Señor director de NORTE:
Sin ánimos de polemizar y al sólo efecto de aclarar ante el triste accidente involuntario que le tocó vivir a mi hijo Juan Gilberto Núñez, y que lamentamos la muerte de una mujer, ¡mi hijo no es un asesino!
Fue comprobado que la velocidad a la que iba la camioneta era de 40 kilómetros por hora, aproximadamente, y frenando automáticamente su marcha, cumpliendo todas las normativas de tránsito, documentación completa, seguro, luces reglamentarias, frenos, etcétera. No se comprobó ninguna gota de alcohol ni otro tipo de sustancias, que nunca trató de huir, muy por el contrario solicitó vía telefónica ambulancia y policías como corresponde.
 Lamentablemente, el conductor de la moto no tenía carné, casco, documentación del rodado, ni luces, ni frenos, entre otros. Y no sabemos si tenía rastros de alcohol. Creo firmemente que mi hijo no es el único responsable del accidente de tránsito. 

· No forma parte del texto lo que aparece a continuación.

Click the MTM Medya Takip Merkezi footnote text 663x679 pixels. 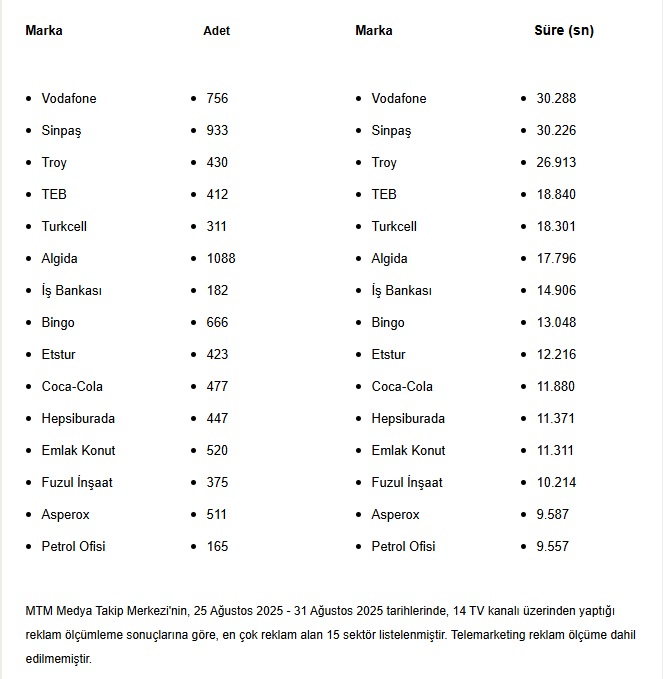330,635
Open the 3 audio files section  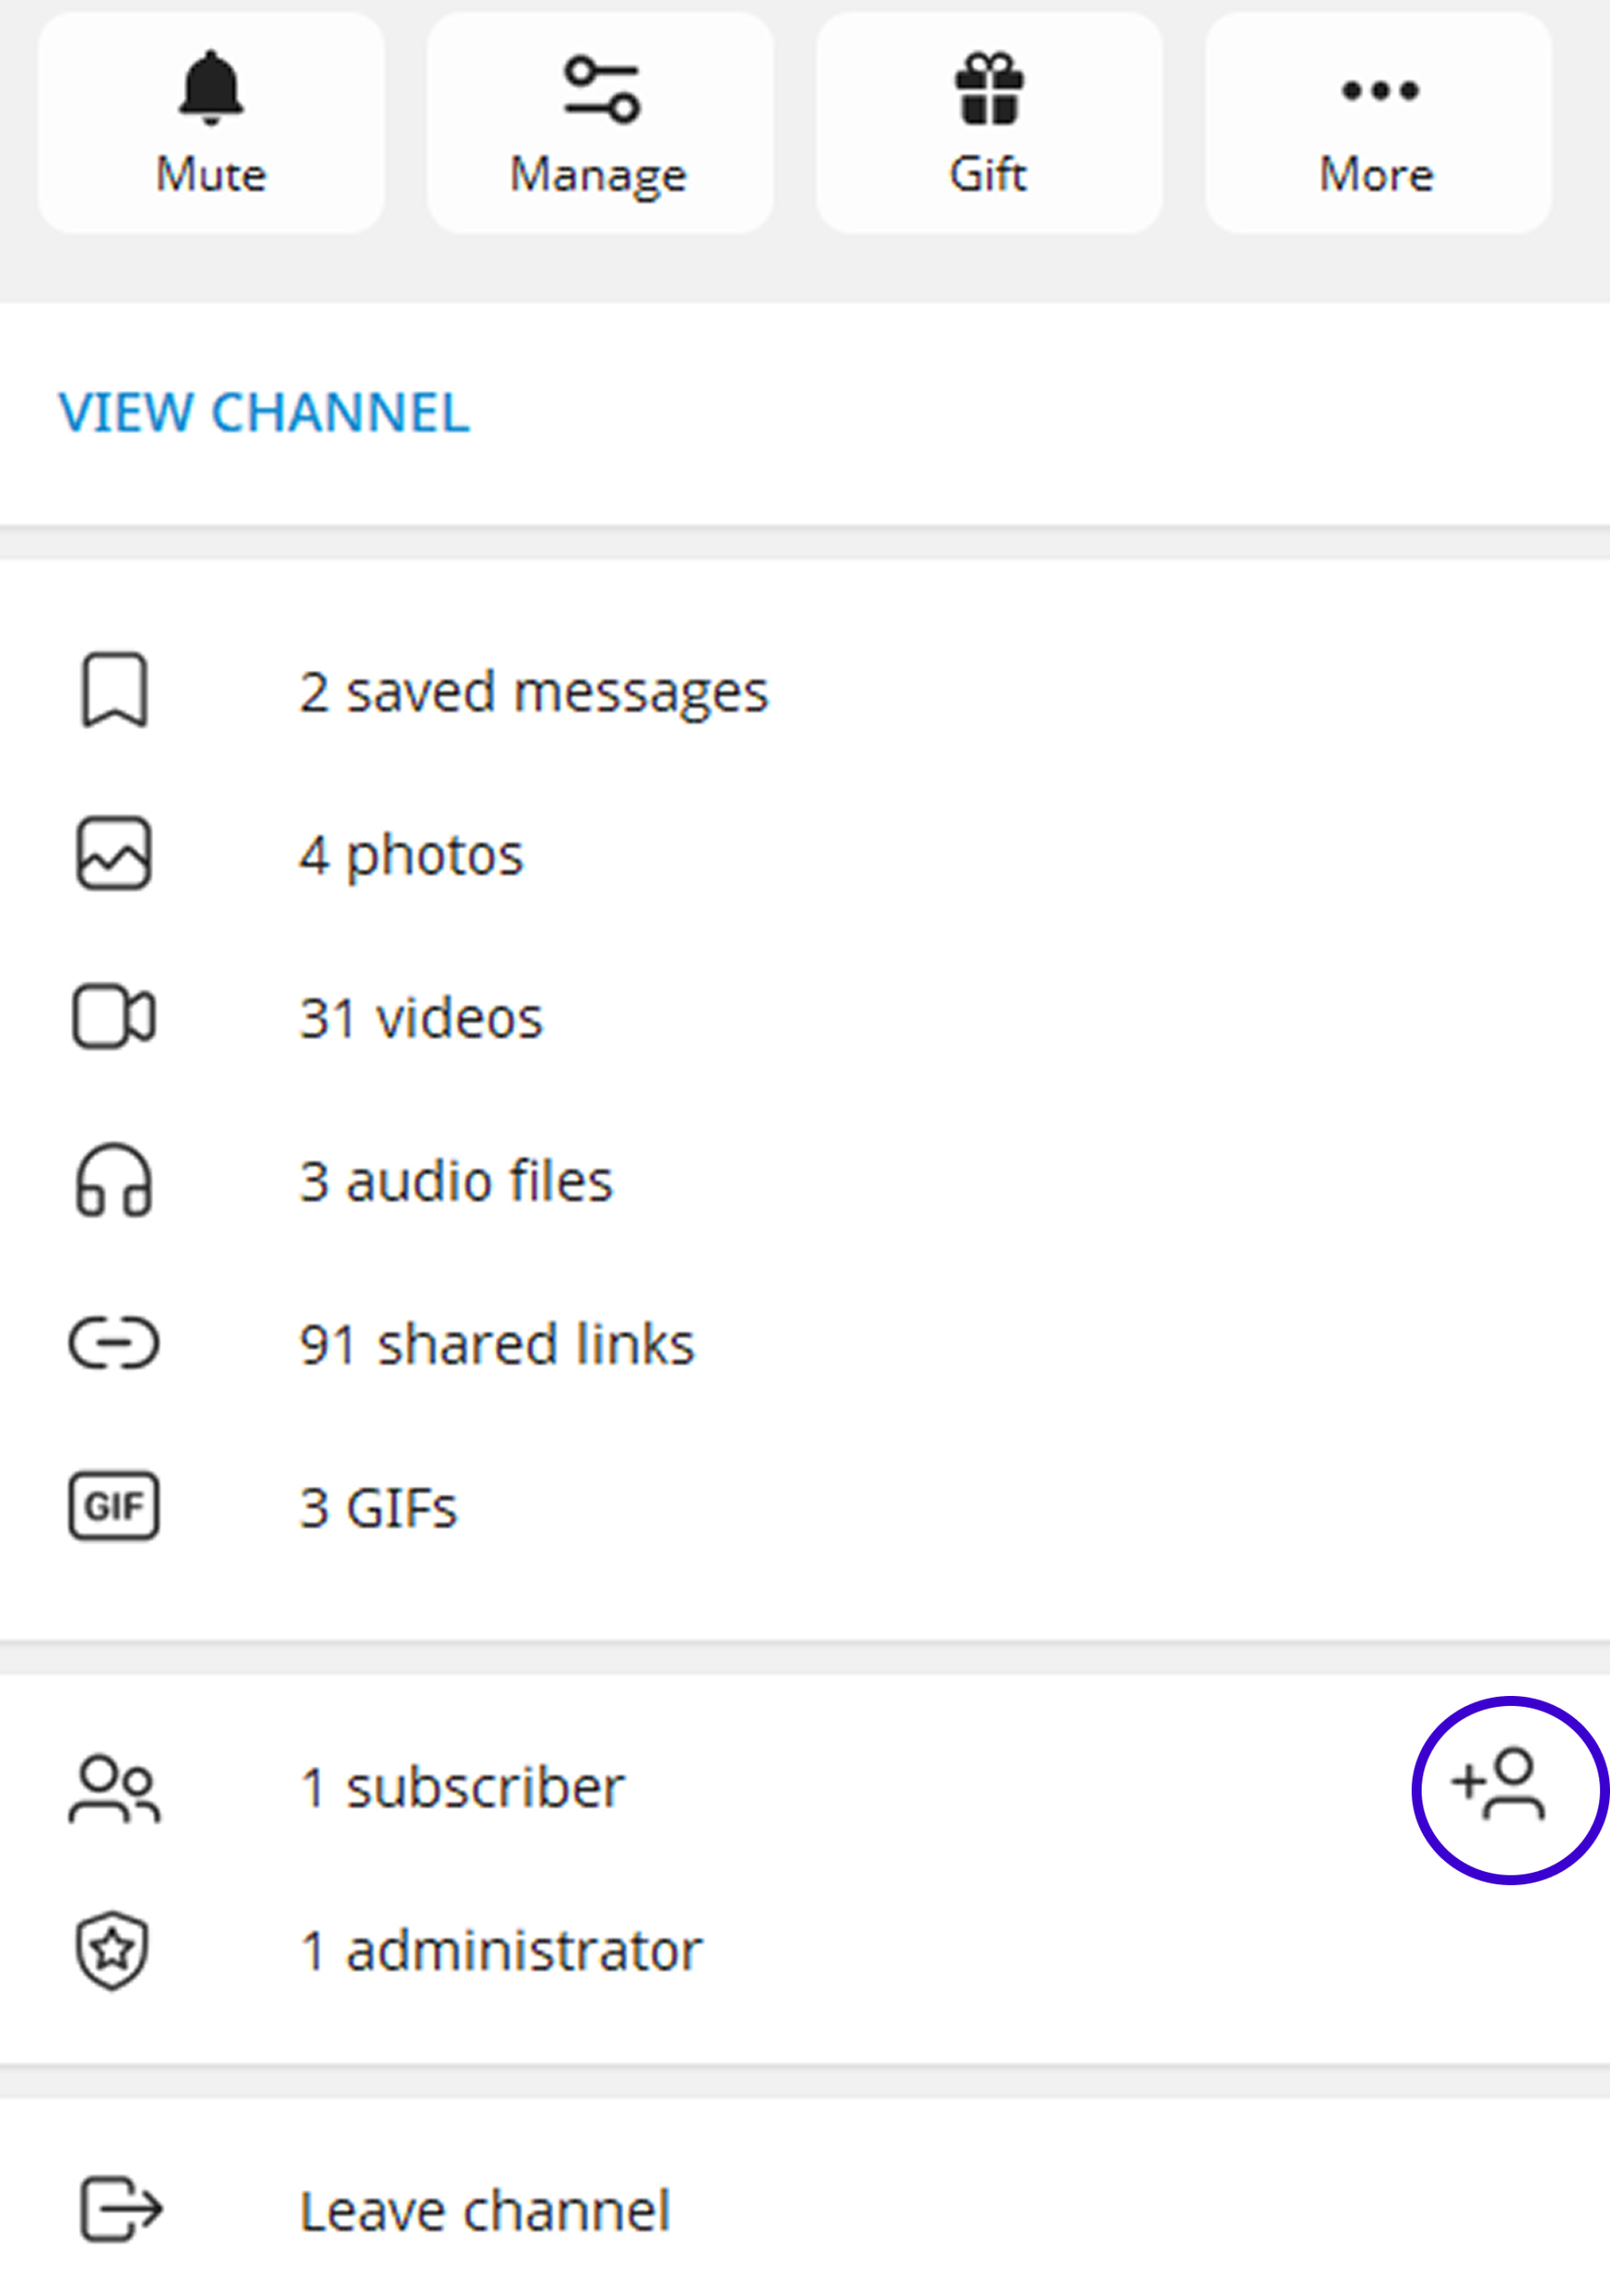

Llama la atención que hasta cobró por el seguro del accidente y no hay ningún reclamo sobre él cuando fue el principal responsable de conducir una moto en esas condiciones y acompañado de la mujer que tampoco llevaba casco, con lo cual quizás hubiera evitado su muerte.
Sólo pido a la justicia que analice en profundidad todo lo ocurrido y si es posible que averigüe por dónde quieran la conducta de mi hijo; toda la vida trabajó, estudió, es muy solidario y responsable. Por eso, más de quinientas firmas lo respaldan por su conducta en el barrio, el trabajo y en el estudio. 
No voy a parar hasta que se esclarezca este lamentable accidente y pido a Dios resignación para la familia y ojalá puedan superar tanto odio.